Exercise task
Reproduce the lines below verbatim, covering everything from the line containing "Screen dimensions: 1456x831" down to the line containing "pyautogui.click(x=158, y=531)", both included.
• • •
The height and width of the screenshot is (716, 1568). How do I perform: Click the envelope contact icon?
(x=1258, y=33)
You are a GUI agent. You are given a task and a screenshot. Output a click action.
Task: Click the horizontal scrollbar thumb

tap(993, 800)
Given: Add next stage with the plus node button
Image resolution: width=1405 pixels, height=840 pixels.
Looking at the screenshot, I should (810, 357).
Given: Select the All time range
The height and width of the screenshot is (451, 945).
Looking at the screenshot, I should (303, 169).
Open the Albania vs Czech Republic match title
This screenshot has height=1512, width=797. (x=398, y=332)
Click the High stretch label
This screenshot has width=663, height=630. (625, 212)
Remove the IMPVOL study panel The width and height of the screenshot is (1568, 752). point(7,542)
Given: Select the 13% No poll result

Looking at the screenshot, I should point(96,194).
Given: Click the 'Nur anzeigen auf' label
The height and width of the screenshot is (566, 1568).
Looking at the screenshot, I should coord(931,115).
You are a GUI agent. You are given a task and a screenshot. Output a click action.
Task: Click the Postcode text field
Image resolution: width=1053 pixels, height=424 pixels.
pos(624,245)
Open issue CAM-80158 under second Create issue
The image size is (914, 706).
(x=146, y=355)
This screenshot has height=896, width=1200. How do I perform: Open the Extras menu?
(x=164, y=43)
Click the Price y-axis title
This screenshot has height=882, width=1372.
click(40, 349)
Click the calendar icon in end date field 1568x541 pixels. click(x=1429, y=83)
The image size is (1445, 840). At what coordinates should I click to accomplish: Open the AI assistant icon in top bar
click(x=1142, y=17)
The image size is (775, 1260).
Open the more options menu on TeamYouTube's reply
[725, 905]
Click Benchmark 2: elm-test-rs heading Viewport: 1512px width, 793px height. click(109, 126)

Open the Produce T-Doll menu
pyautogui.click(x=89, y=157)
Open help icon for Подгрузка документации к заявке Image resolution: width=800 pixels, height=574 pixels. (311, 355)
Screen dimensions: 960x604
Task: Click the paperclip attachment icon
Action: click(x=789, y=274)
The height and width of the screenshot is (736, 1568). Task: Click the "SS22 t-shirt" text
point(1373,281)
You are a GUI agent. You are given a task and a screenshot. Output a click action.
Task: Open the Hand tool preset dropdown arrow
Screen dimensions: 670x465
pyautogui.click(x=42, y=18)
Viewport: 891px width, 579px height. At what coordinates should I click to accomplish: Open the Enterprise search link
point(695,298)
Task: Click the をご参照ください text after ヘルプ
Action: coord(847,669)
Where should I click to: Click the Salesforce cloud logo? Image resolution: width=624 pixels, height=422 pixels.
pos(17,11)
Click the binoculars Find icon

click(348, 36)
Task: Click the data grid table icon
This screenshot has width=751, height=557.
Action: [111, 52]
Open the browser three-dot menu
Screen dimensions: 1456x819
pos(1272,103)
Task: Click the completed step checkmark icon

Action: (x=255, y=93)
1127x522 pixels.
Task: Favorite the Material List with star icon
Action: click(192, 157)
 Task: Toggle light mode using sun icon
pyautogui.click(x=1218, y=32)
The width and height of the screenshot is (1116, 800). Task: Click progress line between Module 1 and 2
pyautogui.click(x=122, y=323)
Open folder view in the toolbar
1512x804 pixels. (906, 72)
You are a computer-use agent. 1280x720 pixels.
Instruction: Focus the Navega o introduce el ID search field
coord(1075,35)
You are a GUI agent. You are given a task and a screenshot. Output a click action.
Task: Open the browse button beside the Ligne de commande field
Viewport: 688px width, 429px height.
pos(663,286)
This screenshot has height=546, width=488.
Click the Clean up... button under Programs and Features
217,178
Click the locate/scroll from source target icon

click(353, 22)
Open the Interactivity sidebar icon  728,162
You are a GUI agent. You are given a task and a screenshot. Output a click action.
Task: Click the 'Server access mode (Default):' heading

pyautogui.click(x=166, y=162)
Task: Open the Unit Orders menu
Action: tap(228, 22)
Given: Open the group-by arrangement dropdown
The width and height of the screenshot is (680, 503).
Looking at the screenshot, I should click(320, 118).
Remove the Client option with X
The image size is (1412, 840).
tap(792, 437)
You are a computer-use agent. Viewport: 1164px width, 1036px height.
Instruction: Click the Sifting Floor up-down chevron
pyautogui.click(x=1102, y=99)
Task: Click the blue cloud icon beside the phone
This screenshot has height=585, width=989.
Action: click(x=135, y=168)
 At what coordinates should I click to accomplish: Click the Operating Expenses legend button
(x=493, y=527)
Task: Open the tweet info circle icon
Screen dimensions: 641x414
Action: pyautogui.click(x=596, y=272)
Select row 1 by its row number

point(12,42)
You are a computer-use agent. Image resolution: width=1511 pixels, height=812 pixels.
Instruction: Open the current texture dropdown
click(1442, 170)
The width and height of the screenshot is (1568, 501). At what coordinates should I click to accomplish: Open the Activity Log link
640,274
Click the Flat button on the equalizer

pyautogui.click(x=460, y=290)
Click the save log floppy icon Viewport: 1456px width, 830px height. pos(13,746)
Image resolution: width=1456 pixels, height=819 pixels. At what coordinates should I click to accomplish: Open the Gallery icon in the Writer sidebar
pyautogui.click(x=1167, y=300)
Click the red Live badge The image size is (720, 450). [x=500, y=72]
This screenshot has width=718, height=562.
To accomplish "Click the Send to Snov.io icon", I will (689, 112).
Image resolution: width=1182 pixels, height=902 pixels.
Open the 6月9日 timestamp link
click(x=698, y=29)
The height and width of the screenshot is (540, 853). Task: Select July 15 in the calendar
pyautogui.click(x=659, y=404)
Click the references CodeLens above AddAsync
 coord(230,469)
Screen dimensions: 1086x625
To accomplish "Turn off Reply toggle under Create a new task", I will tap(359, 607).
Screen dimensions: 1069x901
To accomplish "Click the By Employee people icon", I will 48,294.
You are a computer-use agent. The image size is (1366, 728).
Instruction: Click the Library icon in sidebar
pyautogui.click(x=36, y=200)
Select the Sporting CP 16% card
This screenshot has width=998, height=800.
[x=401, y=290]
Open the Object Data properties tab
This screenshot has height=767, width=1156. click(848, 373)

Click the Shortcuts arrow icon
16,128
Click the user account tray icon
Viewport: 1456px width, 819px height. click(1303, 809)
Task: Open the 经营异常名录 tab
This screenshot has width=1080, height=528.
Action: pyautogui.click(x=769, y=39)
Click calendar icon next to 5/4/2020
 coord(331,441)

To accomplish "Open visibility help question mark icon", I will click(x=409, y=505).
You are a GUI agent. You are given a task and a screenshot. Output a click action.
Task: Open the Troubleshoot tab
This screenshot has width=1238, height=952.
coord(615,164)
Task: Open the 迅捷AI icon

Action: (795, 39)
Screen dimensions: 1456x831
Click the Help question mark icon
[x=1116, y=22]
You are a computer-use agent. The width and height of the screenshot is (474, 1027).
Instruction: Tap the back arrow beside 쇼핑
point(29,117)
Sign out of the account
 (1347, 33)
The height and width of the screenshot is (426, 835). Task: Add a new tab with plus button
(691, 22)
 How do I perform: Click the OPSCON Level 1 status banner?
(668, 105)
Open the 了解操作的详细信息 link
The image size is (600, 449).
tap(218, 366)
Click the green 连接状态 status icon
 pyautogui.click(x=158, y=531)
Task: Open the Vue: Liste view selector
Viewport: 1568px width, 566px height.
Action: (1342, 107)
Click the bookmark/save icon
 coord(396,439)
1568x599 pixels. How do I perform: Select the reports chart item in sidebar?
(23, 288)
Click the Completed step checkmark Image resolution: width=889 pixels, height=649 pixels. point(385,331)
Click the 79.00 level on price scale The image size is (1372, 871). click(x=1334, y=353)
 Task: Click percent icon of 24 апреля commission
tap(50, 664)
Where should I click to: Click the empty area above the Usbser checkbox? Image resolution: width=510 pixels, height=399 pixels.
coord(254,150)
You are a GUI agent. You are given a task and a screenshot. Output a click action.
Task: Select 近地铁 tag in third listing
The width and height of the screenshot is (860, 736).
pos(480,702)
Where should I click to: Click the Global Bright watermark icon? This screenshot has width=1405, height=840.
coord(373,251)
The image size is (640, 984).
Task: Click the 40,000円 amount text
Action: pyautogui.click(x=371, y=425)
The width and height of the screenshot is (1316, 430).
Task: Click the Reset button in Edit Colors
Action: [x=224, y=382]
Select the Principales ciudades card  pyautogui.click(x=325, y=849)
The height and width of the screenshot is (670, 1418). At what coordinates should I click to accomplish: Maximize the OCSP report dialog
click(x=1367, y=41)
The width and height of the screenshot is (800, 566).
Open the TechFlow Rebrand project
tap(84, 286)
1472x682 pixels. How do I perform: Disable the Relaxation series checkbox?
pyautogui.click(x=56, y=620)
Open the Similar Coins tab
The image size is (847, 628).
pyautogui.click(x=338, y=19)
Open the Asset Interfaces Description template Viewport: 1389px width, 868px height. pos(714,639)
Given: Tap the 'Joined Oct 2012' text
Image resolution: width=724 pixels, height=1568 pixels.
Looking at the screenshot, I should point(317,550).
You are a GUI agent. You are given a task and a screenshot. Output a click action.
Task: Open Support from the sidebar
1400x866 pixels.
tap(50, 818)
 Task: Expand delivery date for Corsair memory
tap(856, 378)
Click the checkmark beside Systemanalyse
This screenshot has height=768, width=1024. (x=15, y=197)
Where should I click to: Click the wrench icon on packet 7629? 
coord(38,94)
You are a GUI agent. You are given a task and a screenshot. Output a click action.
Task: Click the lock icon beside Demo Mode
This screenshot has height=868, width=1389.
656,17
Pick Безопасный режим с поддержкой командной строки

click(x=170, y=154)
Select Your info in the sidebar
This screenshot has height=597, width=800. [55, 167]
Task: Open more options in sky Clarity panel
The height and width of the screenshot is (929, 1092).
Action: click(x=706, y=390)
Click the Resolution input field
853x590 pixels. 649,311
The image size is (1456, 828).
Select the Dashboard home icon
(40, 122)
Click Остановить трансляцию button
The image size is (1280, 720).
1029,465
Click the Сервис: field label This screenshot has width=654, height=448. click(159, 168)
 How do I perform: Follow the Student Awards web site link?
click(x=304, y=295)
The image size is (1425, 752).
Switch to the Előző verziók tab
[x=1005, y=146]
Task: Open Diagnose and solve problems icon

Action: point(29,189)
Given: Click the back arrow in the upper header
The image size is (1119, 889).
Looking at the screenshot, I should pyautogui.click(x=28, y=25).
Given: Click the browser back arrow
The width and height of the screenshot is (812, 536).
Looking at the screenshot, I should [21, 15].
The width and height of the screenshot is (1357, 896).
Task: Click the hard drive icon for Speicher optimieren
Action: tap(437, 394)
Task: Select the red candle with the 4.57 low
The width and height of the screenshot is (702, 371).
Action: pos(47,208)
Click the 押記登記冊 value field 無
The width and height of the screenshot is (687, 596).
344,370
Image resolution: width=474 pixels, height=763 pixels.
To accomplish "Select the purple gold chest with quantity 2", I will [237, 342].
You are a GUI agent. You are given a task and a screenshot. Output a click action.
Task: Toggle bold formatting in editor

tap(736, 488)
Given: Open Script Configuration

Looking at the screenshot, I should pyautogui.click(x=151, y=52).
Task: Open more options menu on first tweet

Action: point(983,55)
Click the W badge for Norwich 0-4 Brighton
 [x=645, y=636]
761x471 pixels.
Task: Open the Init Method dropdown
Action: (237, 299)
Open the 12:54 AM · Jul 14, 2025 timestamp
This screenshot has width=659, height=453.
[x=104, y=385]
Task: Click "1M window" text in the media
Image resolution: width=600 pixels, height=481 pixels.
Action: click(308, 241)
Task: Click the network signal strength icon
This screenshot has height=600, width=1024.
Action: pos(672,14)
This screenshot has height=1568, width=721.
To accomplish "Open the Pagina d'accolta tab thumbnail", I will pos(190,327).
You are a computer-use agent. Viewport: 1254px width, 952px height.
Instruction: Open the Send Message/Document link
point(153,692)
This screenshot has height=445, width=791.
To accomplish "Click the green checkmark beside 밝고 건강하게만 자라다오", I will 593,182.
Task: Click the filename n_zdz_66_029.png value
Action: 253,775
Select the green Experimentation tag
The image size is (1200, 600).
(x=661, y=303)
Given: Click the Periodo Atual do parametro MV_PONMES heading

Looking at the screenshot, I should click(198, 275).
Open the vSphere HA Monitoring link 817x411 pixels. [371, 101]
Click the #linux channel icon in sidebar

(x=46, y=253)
• • •
Full solution
Screen dimensions: 1456x831
Click the Help question mark icon
[x=1116, y=22]
You are a computer-use agent. The width and height of the screenshot is (474, 1027).
Instruction: Tap the back arrow beside 쇼핑
point(29,117)
Sign out of the account
 (1347, 33)
The height and width of the screenshot is (426, 835). Task: Add a new tab with plus button
(691, 22)
 How do I perform: Click the OPSCON Level 1 status banner?
(668, 105)
Open the 了解操作的详细信息 link
The image size is (600, 449).
tap(218, 366)
Click the green 连接状态 status icon
 pyautogui.click(x=158, y=531)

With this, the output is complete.